• **WORK INSTRUCTION**: In your reply, write out the records exactly, each line intact.

Entries taken from a collection:
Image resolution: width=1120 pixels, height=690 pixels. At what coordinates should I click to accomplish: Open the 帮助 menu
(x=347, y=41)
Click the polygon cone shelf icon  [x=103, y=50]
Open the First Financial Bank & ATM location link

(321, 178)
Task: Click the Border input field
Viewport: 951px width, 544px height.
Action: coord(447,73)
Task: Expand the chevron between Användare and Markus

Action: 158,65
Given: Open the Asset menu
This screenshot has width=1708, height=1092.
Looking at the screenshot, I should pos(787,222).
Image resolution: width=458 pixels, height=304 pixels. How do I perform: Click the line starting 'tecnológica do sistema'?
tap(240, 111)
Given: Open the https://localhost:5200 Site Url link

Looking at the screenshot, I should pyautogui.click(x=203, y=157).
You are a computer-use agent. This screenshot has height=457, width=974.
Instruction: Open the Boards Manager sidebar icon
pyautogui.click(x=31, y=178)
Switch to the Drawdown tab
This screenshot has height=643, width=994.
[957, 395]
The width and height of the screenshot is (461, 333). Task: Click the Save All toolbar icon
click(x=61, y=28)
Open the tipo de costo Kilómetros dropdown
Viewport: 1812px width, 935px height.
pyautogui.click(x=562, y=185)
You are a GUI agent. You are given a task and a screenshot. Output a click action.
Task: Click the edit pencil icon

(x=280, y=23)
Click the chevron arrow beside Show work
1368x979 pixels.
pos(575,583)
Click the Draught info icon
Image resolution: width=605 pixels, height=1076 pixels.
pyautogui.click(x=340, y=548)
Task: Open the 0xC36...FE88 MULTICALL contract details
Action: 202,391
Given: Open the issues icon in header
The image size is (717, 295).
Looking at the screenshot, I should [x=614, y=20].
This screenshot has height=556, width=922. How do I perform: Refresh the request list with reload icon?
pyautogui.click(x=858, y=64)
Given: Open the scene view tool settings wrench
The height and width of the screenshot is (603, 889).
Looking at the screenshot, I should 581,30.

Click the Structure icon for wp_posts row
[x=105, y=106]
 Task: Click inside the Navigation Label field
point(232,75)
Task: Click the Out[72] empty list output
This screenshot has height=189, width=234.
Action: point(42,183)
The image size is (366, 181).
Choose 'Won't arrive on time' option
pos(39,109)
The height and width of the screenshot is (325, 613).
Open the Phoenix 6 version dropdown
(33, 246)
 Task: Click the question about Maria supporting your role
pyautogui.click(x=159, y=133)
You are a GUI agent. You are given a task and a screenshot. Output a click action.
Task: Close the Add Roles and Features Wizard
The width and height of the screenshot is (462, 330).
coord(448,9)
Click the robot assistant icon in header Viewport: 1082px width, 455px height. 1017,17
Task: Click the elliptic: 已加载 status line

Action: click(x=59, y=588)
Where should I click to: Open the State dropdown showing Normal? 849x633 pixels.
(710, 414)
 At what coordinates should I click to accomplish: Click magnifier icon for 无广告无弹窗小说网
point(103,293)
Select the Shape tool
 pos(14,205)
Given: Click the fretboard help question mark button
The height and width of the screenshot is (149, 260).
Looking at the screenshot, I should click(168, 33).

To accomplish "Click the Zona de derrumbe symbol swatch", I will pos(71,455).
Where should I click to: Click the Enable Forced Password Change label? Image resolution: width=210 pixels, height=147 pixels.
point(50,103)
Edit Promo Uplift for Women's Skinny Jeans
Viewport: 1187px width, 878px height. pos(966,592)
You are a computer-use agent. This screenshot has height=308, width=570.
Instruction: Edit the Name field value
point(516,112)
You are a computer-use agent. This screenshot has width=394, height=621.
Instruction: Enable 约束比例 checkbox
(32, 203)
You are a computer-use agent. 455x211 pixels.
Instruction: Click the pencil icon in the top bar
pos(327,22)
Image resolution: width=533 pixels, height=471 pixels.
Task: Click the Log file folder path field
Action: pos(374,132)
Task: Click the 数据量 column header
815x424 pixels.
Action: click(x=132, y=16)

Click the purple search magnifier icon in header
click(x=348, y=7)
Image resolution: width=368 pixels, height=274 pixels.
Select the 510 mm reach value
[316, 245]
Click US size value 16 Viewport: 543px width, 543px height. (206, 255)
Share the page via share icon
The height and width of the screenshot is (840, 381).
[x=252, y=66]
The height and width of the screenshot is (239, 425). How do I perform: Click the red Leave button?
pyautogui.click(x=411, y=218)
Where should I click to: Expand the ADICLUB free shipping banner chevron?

• **ANSWER BOX**:
Image resolution: width=1120 pixels, height=690 pixels. At what coordinates should I click to accomplish: Open the 帮助 menu
(x=347, y=41)
Click the polygon cone shelf icon  [x=103, y=50]
Open the First Financial Bank & ATM location link

(321, 178)
Task: Click the Border input field
Viewport: 951px width, 544px height.
Action: coord(447,73)
Task: Expand the chevron between Användare and Markus

Action: 158,65
Given: Open the Asset menu
This screenshot has width=1708, height=1092.
Looking at the screenshot, I should pos(787,222).
Image resolution: width=458 pixels, height=304 pixels. How do I perform: Click the line starting 'tecnológica do sistema'?
tap(240, 111)
Given: Open the https://localhost:5200 Site Url link

Looking at the screenshot, I should pyautogui.click(x=203, y=157).
You are a computer-use agent. This screenshot has height=457, width=974.
Instruction: Open the Boards Manager sidebar icon
pyautogui.click(x=31, y=178)
Switch to the Drawdown tab
This screenshot has height=643, width=994.
[957, 395]
The width and height of the screenshot is (461, 333). Task: Click the Save All toolbar icon
click(x=61, y=28)
Open the tipo de costo Kilómetros dropdown
Viewport: 1812px width, 935px height.
pyautogui.click(x=562, y=185)
You are a GUI agent. You are given a task and a screenshot. Output a click action.
Task: Click the edit pencil icon

(x=280, y=23)
Click the chevron arrow beside Show work
1368x979 pixels.
pos(575,583)
Click the Draught info icon
Image resolution: width=605 pixels, height=1076 pixels.
pyautogui.click(x=340, y=548)
Task: Open the 0xC36...FE88 MULTICALL contract details
Action: 202,391
Given: Open the issues icon in header
The image size is (717, 295).
Looking at the screenshot, I should [x=614, y=20].
This screenshot has height=556, width=922. How do I perform: Refresh the request list with reload icon?
pyautogui.click(x=858, y=64)
Given: Open the scene view tool settings wrench
The height and width of the screenshot is (603, 889).
Looking at the screenshot, I should 581,30.

Click the Structure icon for wp_posts row
[x=105, y=106]
 Task: Click inside the Navigation Label field
point(232,75)
Task: Click the Out[72] empty list output
This screenshot has height=189, width=234.
Action: point(42,183)
The image size is (366, 181).
Choose 'Won't arrive on time' option
pos(39,109)
The height and width of the screenshot is (325, 613).
Open the Phoenix 6 version dropdown
(33, 246)
 Task: Click the question about Maria supporting your role
pyautogui.click(x=159, y=133)
You are a GUI agent. You are given a task and a screenshot. Output a click action.
Task: Close the Add Roles and Features Wizard
The width and height of the screenshot is (462, 330).
coord(448,9)
Click the robot assistant icon in header Viewport: 1082px width, 455px height. 1017,17
Task: Click the elliptic: 已加载 status line

Action: click(x=59, y=588)
Where should I click to: Open the State dropdown showing Normal? 849x633 pixels.
(710, 414)
 At what coordinates should I click to accomplish: Click magnifier icon for 无广告无弹窗小说网
point(103,293)
Select the Shape tool
 pos(14,205)
Given: Click the fretboard help question mark button
The height and width of the screenshot is (149, 260).
Looking at the screenshot, I should click(168, 33).

To accomplish "Click the Zona de derrumbe symbol swatch", I will pos(71,455).
Where should I click to: Click the Enable Forced Password Change label? Image resolution: width=210 pixels, height=147 pixels.
point(50,103)
Edit Promo Uplift for Women's Skinny Jeans
Viewport: 1187px width, 878px height. pos(966,592)
You are a computer-use agent. This screenshot has height=308, width=570.
Instruction: Edit the Name field value
point(516,112)
You are a computer-use agent. This screenshot has width=394, height=621.
Instruction: Enable 约束比例 checkbox
(32, 203)
You are a computer-use agent. 455x211 pixels.
Instruction: Click the pencil icon in the top bar
pos(327,22)
Image resolution: width=533 pixels, height=471 pixels.
Task: Click the Log file folder path field
Action: pos(374,132)
Task: Click the 数据量 column header
815x424 pixels.
Action: click(x=132, y=16)

Click the purple search magnifier icon in header
click(x=348, y=7)
Image resolution: width=368 pixels, height=274 pixels.
Select the 510 mm reach value
[316, 245]
Click US size value 16 Viewport: 543px width, 543px height. (206, 255)
Share the page via share icon
The height and width of the screenshot is (840, 381).
[x=252, y=66]
The height and width of the screenshot is (239, 425). How do I perform: Click the red Leave button?
pyautogui.click(x=411, y=218)
Where should I click to: Expand the ADICLUB free shipping banner chevron?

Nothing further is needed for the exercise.